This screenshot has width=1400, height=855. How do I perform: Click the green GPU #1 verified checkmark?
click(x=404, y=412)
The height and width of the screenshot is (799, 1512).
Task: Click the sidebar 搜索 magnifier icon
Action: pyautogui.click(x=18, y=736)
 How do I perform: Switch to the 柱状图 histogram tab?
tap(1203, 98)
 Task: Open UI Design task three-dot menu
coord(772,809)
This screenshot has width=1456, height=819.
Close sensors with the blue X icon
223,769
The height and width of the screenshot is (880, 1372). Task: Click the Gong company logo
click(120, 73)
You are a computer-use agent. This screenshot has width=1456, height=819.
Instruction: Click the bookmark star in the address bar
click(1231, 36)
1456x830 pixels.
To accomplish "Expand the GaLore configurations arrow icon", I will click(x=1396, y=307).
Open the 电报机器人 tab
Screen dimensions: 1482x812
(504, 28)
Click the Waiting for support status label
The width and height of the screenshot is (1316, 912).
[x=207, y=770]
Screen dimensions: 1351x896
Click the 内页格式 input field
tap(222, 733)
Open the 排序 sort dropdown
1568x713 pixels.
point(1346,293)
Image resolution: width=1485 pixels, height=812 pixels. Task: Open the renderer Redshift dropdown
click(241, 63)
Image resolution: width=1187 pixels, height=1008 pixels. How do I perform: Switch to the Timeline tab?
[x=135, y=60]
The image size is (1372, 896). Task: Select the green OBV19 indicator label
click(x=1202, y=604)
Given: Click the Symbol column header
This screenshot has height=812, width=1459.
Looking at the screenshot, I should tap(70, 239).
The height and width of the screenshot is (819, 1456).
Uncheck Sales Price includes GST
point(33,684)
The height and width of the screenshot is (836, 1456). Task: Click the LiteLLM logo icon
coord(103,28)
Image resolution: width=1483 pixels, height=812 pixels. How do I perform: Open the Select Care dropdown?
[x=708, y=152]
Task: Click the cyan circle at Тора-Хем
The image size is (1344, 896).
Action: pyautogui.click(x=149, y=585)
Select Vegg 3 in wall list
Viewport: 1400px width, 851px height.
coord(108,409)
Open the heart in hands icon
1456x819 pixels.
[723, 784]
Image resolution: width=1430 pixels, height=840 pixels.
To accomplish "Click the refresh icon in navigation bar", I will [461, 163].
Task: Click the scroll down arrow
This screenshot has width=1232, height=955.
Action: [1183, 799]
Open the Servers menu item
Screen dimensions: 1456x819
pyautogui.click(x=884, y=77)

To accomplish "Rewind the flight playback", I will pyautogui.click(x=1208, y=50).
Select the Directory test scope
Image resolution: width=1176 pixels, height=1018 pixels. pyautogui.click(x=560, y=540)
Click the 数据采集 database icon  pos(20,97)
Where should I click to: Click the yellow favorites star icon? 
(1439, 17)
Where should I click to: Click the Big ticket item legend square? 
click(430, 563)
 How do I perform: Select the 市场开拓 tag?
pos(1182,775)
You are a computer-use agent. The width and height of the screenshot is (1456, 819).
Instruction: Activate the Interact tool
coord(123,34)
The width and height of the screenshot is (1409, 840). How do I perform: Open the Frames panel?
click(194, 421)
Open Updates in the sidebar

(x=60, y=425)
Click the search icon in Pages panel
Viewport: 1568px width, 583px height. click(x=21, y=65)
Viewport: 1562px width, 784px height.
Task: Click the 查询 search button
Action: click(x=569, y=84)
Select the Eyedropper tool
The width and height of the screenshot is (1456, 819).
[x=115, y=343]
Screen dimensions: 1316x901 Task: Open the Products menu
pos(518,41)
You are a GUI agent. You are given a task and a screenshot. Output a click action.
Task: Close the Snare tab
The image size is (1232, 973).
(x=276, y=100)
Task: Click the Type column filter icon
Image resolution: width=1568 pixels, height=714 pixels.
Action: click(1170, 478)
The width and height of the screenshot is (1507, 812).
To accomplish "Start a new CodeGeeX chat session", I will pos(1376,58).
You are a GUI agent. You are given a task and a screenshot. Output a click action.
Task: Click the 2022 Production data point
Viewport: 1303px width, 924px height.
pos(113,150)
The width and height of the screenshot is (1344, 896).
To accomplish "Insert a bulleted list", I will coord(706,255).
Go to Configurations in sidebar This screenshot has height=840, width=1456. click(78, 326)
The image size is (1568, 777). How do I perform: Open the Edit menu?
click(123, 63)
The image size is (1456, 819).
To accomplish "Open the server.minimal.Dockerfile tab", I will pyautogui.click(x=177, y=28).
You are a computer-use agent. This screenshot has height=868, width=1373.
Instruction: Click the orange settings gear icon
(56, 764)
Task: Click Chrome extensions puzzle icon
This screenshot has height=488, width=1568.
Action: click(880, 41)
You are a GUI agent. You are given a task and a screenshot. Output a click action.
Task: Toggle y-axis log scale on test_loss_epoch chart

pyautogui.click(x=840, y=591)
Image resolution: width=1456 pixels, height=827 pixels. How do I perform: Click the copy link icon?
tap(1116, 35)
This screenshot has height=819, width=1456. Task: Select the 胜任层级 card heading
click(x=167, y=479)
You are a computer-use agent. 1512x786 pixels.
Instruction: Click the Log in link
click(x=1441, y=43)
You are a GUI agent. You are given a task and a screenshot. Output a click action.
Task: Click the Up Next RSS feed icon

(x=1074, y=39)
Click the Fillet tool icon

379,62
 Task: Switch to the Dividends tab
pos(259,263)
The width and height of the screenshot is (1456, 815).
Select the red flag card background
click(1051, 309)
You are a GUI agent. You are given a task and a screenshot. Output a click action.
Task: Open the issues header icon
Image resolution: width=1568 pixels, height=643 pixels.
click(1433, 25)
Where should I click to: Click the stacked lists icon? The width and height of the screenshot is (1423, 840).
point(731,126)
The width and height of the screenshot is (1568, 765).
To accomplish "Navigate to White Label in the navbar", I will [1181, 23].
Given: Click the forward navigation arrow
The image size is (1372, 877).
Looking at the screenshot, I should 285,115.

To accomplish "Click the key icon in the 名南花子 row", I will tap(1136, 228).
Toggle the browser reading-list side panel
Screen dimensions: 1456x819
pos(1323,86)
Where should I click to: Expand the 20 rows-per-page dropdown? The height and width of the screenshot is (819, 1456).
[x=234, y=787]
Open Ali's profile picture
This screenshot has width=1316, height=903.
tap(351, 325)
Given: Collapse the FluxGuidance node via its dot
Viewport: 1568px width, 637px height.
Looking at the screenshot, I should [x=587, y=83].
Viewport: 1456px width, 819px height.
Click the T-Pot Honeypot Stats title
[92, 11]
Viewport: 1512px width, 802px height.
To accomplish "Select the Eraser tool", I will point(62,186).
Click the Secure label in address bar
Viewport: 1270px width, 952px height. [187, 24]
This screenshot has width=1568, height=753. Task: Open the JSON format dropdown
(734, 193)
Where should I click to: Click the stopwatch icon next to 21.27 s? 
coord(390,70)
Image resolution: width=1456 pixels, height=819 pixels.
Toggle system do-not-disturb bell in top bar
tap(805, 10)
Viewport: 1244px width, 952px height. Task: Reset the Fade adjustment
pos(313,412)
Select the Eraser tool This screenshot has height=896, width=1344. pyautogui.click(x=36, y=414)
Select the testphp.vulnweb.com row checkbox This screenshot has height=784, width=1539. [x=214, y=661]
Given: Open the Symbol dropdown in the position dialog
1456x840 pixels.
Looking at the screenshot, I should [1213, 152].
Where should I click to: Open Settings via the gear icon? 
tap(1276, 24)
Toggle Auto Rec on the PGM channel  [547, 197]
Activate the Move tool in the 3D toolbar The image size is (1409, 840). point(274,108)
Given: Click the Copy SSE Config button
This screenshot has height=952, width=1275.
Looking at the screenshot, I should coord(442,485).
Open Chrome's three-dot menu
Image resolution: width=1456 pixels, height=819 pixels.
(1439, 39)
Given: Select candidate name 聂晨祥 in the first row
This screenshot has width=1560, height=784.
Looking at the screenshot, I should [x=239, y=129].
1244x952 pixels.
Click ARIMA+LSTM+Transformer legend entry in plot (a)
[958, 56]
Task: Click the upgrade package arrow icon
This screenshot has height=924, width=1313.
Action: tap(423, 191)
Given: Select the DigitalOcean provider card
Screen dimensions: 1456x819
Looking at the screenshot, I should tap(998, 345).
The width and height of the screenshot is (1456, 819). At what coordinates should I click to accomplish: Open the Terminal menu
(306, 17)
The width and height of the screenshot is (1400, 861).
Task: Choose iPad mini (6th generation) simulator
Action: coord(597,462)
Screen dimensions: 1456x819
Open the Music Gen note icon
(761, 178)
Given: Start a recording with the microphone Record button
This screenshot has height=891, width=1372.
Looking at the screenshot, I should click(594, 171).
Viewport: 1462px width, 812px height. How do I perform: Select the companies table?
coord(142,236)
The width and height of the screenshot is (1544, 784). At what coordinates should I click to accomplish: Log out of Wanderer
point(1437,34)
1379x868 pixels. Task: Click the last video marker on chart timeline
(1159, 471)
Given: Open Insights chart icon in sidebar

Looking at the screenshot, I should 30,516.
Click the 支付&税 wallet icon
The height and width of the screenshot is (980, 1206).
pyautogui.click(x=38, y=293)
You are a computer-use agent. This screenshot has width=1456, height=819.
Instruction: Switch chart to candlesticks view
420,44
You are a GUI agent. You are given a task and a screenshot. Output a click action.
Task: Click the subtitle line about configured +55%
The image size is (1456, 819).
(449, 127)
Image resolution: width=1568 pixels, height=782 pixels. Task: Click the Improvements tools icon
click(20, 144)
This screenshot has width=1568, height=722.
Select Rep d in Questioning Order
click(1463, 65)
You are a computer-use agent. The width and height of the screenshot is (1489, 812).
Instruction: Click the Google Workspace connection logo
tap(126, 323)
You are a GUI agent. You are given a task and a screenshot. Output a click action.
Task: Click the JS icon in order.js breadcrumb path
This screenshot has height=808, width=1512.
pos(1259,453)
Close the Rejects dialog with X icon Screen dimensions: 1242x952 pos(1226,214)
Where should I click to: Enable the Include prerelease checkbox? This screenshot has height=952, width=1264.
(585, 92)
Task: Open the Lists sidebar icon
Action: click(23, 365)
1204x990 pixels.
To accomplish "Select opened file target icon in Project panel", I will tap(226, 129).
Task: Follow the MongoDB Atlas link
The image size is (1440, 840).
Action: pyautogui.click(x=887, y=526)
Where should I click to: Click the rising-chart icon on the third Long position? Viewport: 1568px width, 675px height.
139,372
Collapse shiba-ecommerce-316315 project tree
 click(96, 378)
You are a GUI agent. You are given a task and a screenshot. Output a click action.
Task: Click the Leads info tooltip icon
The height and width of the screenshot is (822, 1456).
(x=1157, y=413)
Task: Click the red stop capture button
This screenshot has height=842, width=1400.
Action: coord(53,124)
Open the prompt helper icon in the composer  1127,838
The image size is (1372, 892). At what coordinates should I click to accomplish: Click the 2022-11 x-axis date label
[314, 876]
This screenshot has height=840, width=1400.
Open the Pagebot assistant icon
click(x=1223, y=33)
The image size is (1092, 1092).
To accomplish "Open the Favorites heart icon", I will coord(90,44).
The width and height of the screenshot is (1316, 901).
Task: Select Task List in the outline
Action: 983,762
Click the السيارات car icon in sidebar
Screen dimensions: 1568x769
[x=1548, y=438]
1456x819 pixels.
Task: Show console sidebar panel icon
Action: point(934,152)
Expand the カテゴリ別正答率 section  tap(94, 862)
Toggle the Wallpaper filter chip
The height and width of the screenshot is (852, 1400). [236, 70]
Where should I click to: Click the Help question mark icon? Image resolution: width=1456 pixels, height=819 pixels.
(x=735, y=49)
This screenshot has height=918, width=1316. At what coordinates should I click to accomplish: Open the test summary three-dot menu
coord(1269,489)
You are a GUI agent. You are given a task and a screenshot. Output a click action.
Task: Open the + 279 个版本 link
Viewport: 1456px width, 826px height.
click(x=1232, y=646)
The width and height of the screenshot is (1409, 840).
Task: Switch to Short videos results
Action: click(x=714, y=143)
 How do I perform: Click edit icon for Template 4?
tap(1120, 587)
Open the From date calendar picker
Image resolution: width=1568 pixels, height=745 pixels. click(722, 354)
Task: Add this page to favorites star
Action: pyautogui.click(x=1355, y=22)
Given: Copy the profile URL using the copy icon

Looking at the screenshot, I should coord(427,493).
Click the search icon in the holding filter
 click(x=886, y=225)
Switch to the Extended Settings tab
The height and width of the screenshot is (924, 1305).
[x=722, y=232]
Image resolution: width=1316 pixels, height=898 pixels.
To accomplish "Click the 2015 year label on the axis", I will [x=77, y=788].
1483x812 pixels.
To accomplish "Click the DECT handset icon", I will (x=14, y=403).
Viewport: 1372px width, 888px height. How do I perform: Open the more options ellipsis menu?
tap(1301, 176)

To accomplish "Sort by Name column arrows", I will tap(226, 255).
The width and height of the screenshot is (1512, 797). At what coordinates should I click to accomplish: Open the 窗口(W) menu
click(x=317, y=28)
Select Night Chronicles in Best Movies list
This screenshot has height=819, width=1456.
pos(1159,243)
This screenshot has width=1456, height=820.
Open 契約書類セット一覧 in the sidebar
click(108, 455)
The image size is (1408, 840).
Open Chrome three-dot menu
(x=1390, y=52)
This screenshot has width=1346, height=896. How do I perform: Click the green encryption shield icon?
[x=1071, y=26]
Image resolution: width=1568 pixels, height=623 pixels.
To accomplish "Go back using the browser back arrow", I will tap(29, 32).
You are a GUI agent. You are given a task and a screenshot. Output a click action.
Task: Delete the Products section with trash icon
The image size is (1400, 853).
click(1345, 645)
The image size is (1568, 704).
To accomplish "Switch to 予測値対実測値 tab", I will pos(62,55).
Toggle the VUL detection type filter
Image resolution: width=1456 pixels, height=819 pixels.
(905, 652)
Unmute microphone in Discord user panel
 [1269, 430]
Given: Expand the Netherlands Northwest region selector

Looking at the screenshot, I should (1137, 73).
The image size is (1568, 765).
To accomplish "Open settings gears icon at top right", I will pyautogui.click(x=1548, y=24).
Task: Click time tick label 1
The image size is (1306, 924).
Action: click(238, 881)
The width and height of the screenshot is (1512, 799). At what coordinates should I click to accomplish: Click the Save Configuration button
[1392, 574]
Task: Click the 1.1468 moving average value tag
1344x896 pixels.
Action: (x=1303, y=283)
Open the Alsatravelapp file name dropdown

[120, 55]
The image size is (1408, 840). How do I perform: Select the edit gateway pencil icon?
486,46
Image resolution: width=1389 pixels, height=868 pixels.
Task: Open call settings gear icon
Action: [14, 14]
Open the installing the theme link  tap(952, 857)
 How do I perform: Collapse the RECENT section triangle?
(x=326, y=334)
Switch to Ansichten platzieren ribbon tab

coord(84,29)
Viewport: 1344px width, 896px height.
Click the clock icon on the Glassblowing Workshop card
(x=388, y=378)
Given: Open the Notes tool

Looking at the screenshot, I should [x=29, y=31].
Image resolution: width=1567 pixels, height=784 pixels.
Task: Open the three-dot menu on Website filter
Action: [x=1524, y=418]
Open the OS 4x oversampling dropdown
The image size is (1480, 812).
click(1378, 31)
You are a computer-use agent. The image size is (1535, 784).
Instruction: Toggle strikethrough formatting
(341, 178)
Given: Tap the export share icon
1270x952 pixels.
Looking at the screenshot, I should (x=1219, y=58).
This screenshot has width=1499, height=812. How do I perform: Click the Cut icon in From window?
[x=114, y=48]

TASK DESCRIPTION = Take the records above and return, word for word, only the lines that fall from the line with "Instruction: Click the bookmark" to the line with "Given: Click the Symbol column header", both of them included.

ANSWER SECTION =
Instruction: Click the bookmark star in the address bar
click(1231, 36)
1456x830 pixels.
To accomplish "Expand the GaLore configurations arrow icon", I will click(x=1396, y=307).
Open the 电报机器人 tab
Screen dimensions: 1482x812
(504, 28)
Click the Waiting for support status label
The width and height of the screenshot is (1316, 912).
[x=207, y=770]
Screen dimensions: 1351x896
Click the 内页格式 input field
tap(222, 733)
Open the 排序 sort dropdown
1568x713 pixels.
point(1346,293)
Image resolution: width=1485 pixels, height=812 pixels. Task: Open the renderer Redshift dropdown
click(241, 63)
Image resolution: width=1187 pixels, height=1008 pixels. How do I perform: Switch to the Timeline tab?
[x=135, y=60]
The image size is (1372, 896). Task: Select the green OBV19 indicator label
click(x=1202, y=604)
Given: Click the Symbol column header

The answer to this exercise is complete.